(ABOUT THIS TASK):
Below is a listing. Write out exactly its lines between the one holding "Task: Click the Agent 4 map pin" and the one holding "This screenshot has width=396, height=283.", inclusive.
** SUPPLIED INFORMATION follows **
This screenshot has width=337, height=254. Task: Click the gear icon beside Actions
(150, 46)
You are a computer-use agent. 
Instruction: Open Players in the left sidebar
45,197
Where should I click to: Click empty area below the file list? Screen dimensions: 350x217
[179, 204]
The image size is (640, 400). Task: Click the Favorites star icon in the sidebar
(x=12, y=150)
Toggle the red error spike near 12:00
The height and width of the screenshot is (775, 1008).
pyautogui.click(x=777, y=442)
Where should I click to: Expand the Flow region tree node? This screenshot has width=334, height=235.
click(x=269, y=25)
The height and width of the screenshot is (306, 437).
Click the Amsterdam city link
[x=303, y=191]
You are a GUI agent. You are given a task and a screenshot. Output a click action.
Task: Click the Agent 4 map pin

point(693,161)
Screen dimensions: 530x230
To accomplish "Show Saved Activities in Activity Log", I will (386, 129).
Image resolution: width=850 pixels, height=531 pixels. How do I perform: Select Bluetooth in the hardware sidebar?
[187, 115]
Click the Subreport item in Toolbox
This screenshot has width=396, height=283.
** End of SUPPLIED INFORMATION **
** SUPPLIED INFORMATION follows **
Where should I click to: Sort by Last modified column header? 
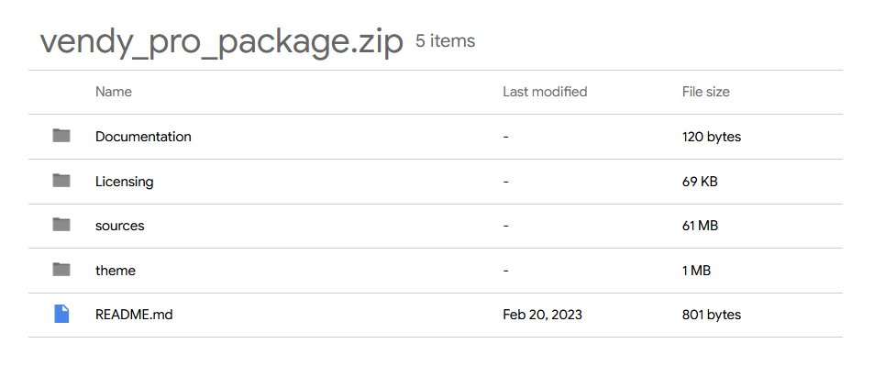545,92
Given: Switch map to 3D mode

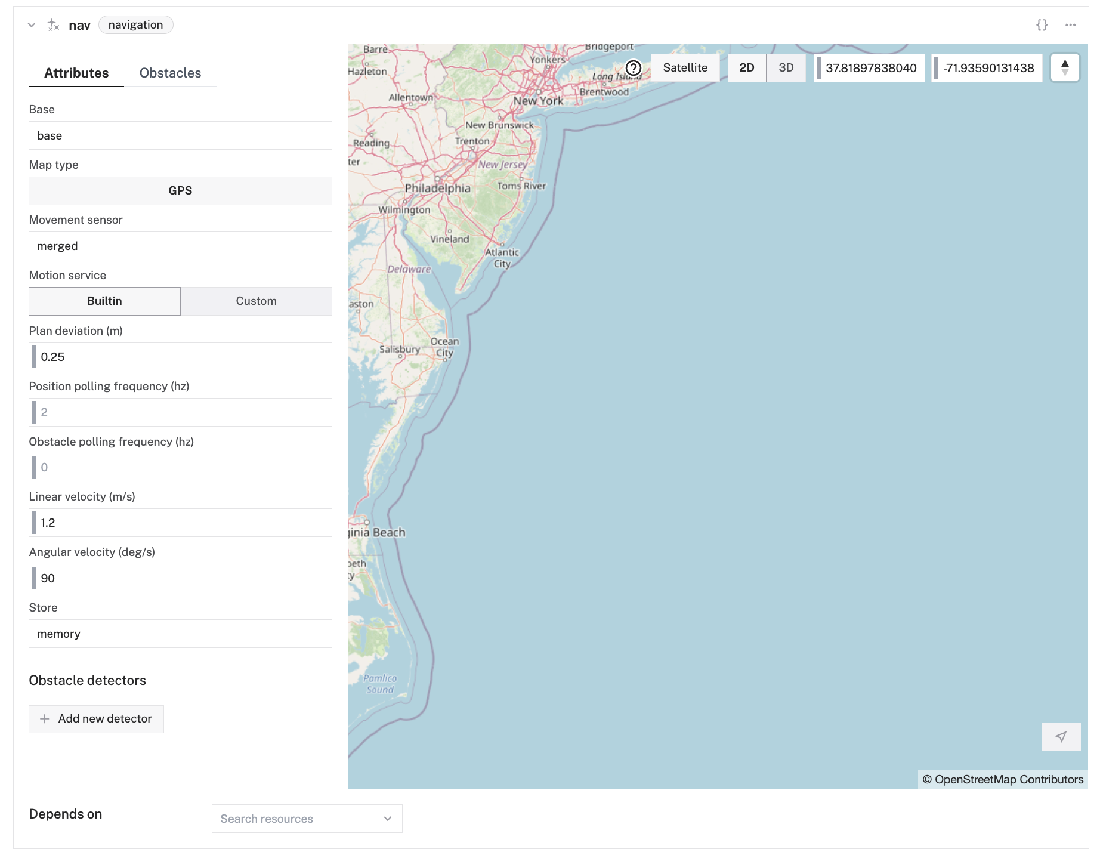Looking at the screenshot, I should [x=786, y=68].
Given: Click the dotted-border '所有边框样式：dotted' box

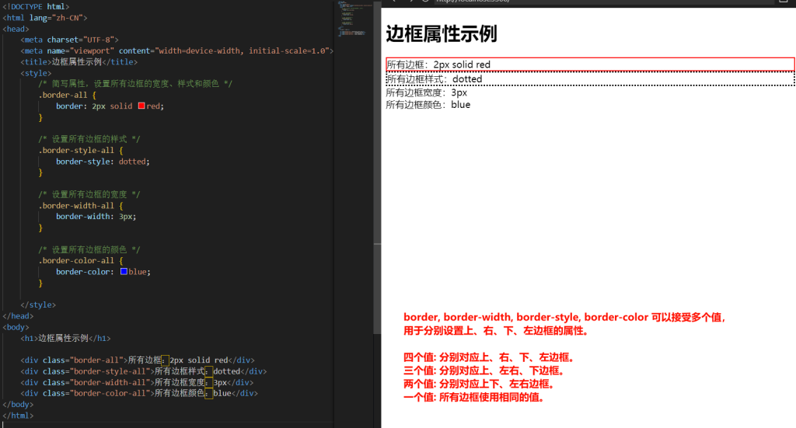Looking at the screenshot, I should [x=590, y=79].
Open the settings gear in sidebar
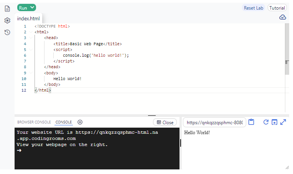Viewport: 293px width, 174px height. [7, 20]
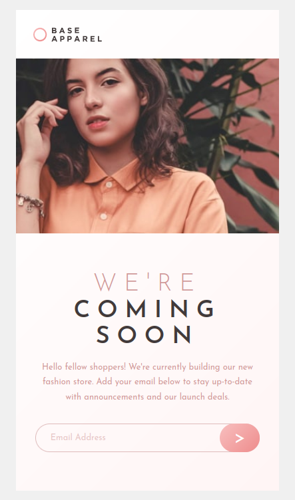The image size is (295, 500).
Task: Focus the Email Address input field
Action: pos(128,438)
** End of SUPPLIED INFORMATION **
** SUPPLIED INFORMATION follows **
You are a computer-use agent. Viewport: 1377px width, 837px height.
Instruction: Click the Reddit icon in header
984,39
** End of SUPPLIED INFORMATION **
(YOUR SOLUTION):
Task: Click the Agent 4 map pin

point(693,161)
Screen dimensions: 530x230
To accomplish "Show Saved Activities in Activity Log", I will (386, 129).
Image resolution: width=850 pixels, height=531 pixels. How do I perform: Select Bluetooth in the hardware sidebar?
[187, 115]
Click the Subreport item in Toolbox
This screenshot has width=396, height=283.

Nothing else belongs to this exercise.